Once upon a time, mechanical keyboard brands used metal balancers. While they’re still used, some keys with metal balancers create a different actuation sensation compared to shorter keys. With the introduction of plastic balancers used in keys like SHIFT and SPACE, the sensation is similar.
Switch Type/On-The-Fly Features
As you would have guessed it, it is sort of in the category where HyperX Alloy Elite and Corsair K70 RGB. There are differences between the three. The only additional switches on the XANOVA Magnetar RGB is the volume rocker and the toggle switches for the RGB and Volume.
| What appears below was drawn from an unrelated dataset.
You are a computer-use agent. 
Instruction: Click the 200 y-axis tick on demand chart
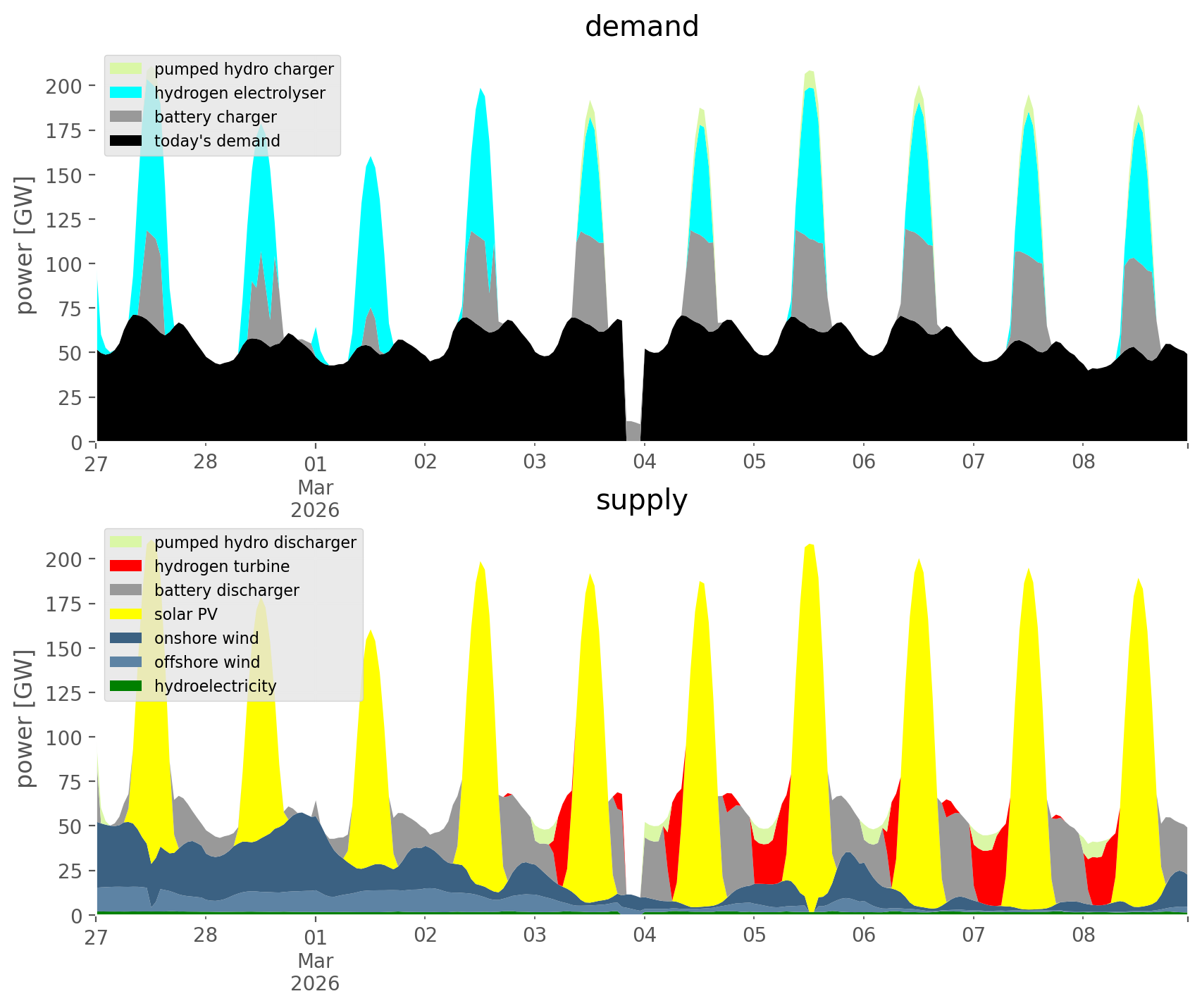coord(64,86)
Corsair K70 has the mute on/mute off switch with the basic media keys. HyperX only has the basic Play/Fast Forward/Pause media keys on the HyperX Elite. They all offer Cherry MX switches, with Corsair having the option of LP variants.
The Toggle switches are great to have for people who want to adjust backlit’s brightness On-The-Fly. The mute on the Magnetar RGB works when you hold the volume button.
If you’re new, you should know we hardly talk about illumination effects PC peripherals and components have. While they do command a certain premium, at best we look at colour accuracy and brightness. The best way to understand its lighting choice’s accuracy is setting it to white as RGB lights need to manipulate with colour to mix and generate close enough white. In most cases, you won’t notice the tint. Some keyboards have a faded tint of other colours. The XANOVA Magnetar did that rather well unless you compared with a white-only backlit keyboard.
The XANOVA uses SMD LEDs with transparent housing in its switches. These are better since traditional LEDs are put over the switches’ housing and have solder stems soldered on the PCB. In time, we’ve seen such LEDs eventually die out because of the stress on those stems while actuating. Therefore, at times it requires re-soldering those contacts on the PCB. To be fair, Cooler Master uses some sort of a protection cap over such LEDs on the CK550, but I’ve seen SMD LEDs provide much better brightness level. Those caps do add an additional diffusing layer.
Why SMD LEDs soldered on PCB are a better option in the long term? SMD LEDs are directly soldered on the PCB, with the illumination coming through the transparent housing and diffused by the translucent keycaps.
I wasn’t able to find any utility on the Xanova to update the keyboard (if any). This was tested on the 13.0.0 version of its utility.
Back Light/Key Light
I am not sure why XANOVA has “Back Light” and “Key Light” options separately since the only difference is the manual colour selection option on the latter. As you can see, there are plenty of black light effect options to keep most people happy, while you can control these LEDs on the fly. The XANOVA uses a 32-bit ARM Cortex M0 microcontroller.
I’ve noticed the keyboard gets confused between on-the-fly control options and the utility pre-selects. As a result, the LED lights shuts off randomly after dabbling between on-the-fly and software settings. While its unlikely people would do this, none of the mechanical keyboards with both on-the-fly controls and utilities have done anything like this. The only way I was able to reset that was either to unplug the keyboard or just close the XANOVA utility. Usually and preferably, on-the-fly keys/software utility take over on a last-used basis.
What I do love on the XANOVA utility is the ability to set profiles and the ability to disable or remap any switches. You can disable added combo keys such as ALT+TAB and ALT+F4. De-bouncing time can be adjusted. What I would have liked to see is the ability to switch between profiles on-the-fly. Cooler Master did that on the CK550 with alternate function embedded on the horizontal numerical area.
EQ is where you record and set your macros, delay times and input values.
Overall, the only complaint on the XANOVA Magnetar is the confusion of LED controls as mentioned earlier, which should be solved with a new driver or firmware. However, the utility should have onboard download/flash utility.